Despite Scottish Sterling Board, Irish Smartply ex Cork is still the 'locally sourced', minimum airmiles brand for most of England - and also 'no added formaldehyde'. Worth sticking with them, and with OSB, if you can. Still, looking forward to alternastive suggestions.
Some European suppliers offer coated OSB of guaranteed airtightness - but then no longer cheap.
Others can see such leakage:
http://www.greenbuildingadvisor.com/blogs/dept/musings/osb-airtight
Both in the US and in Ireland. The big message is the variability of sheets - some give good airtightness, others don't.
However, it's more crucial than most people realise. It's precisely this kind of very low-intensity, widely dispersed leakage that risks a v big effect of interstitial condensation. Larger, concentrated air leakage, like around windows, and at the taped joints (yuk!) between boards may be a big heat leak but aren't liable to cause interstitial condensation.
This paradoxical fact is because faster, concentrated air-leak flows have enough thermal oomph to warm up the walls of the crevice, making condensation unlikely. Whereas slow, dispersed leaks never warm up all the material they're dispersing through, so condensation is more likely.
This is the conclusion of recent research at Fraunhofer Institute, parent of WUFI software. In fact this knid of slow leakage turns out to be causing as much, if not more of interstitial condensation, that the traditional focus on vapour permeation (which is what WUFI models).
WUFI has therefore had a module added as first stab at accounting for interstitial condensation caused by air leakage - but it's incredibly crude, guesswork, compared to the sophistication of WUFI's vapour permeation modeling.
So we need answers!
Frustratingly, in two discussions - arguments more like - with WUFI boffins on WUFI forum, they don't admit the need to add airtightness data to the many physical properties of materials, that WUFI requires. And they don't intend to start testing for airtightness, when manufacturers ask them to test their materials for inclusion in the WUFI database.
Instead they rely on emprical correlation with blower door test results, as input to the 'incredibly crude' module I mentioned above. Apart from the fact that by the time you've got blower door results it's too late, blower door results tell you nothing about what proportion of the measured leakage is caused by the 'harmless' big leaks, and what by the dangerous small, dispersed leaks. The latter could be a tiny, or a huge proportion of the whole. The empirical corelation they've discovered must be only from testing certain types of construction, with no guarantee of relevance to other types.

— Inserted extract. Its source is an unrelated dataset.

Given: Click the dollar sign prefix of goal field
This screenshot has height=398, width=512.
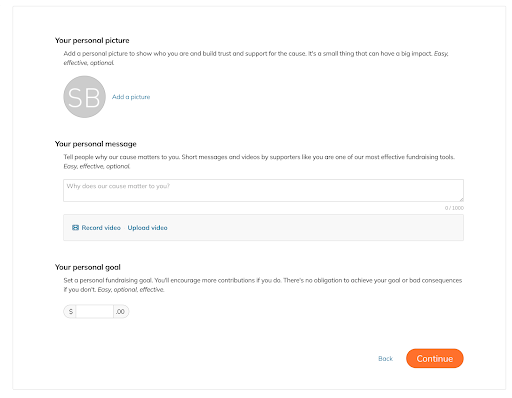Looking at the screenshot, I should pos(70,312).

In fact ignore the blower door tests - all we need to know about, from the interstitial condensation POV, is the small, dispersed leaks. Not the joints between OSB boards, but the centre of the board. This is in fact eminently testable, without reference to blower door tests.
Note that Air Permeance of Building Materials http://www.cmhc.ca/publications/en/rh-pr/tech/98109.htm is v old - 1999 - materials will have changed much since then.
Joints, holes, gaps etc must be the problem, most likely window holes too.
Achieved slightly better results on a resent non PH project, but then spent most of that day chasing sub 0.6 until at a suggestion of our tester we polythene a 1m2 on OSB used as AT layer on ceiling the polythene very slowly billow.proving that sheet wasn't completely AT
Posted By: fostertomNext job I will ask Smartply to test some batches off the line
You must a made a good contact Tom to able to ask them for that service
what of these coated sheets? has anyone used/tested them? how much dearer are they? any thought of coating standard osb3 with something cheap to improve its performance?
It's the same misconception that led to internal VCLs - which IMO are best left out altogether (even 'intelligent' ones) - and which again IMO in fact 'worked', for many years, not as vapour barriers but as air barriers preventing just the slow all-over air leakage mentioned in post above. Now, high higher insulation levels, they don't 'work' any more.
What matters is low enough vapour resistance throughout. OSB and EPS are both only just vapour-permeable enough, so we shouldn't do anything to deteriorate either of them
Is it feasible to use a polythene sheet above the OSB to create the air tight layer?
Vapour could also cause problems anywhere it could leak or diffuse.
Plaster board fixed to 25mm counter batten fixed through Airtight layer of OSB3 to 241mm or 300mm steico Ibeams pump filled with diamond bonded thermabead sheathed over with 11mm panelvent or timbervent with 25mm downslope counter batten, breather felt and tile.
walls
Plaster board fixed to 25mm counter batten fixed through Airtight layer of OSB3 to 145mm MOS timberframe filled with 140mm xps with 11mm panelvent or timbervent with 25mm downslope counter batten,12mm cements board and render
Im trying to use the structural sheathing as a airtight layer to save on time and money
Is it an option to just trap a polythene sheet between plasterboard and OSB? I've done this on loft conversions and they've been so airtight you cannot get the internal doors to close without keeping a decent gap under them
would that not work with the batten? what about junction? Tapes?
Have you considered foil backed plasterboards? foamed at edges and taped and skimmed?
What about its permeability Tom?
In essence they are a pre-coated structural board that is nail gunned to the inner timber frame and then the joints taped over. As easy as fitting OSB with the only extra work needed to make it air/vapour tight being to tape the joints, I believe it is not much more expensive than osb.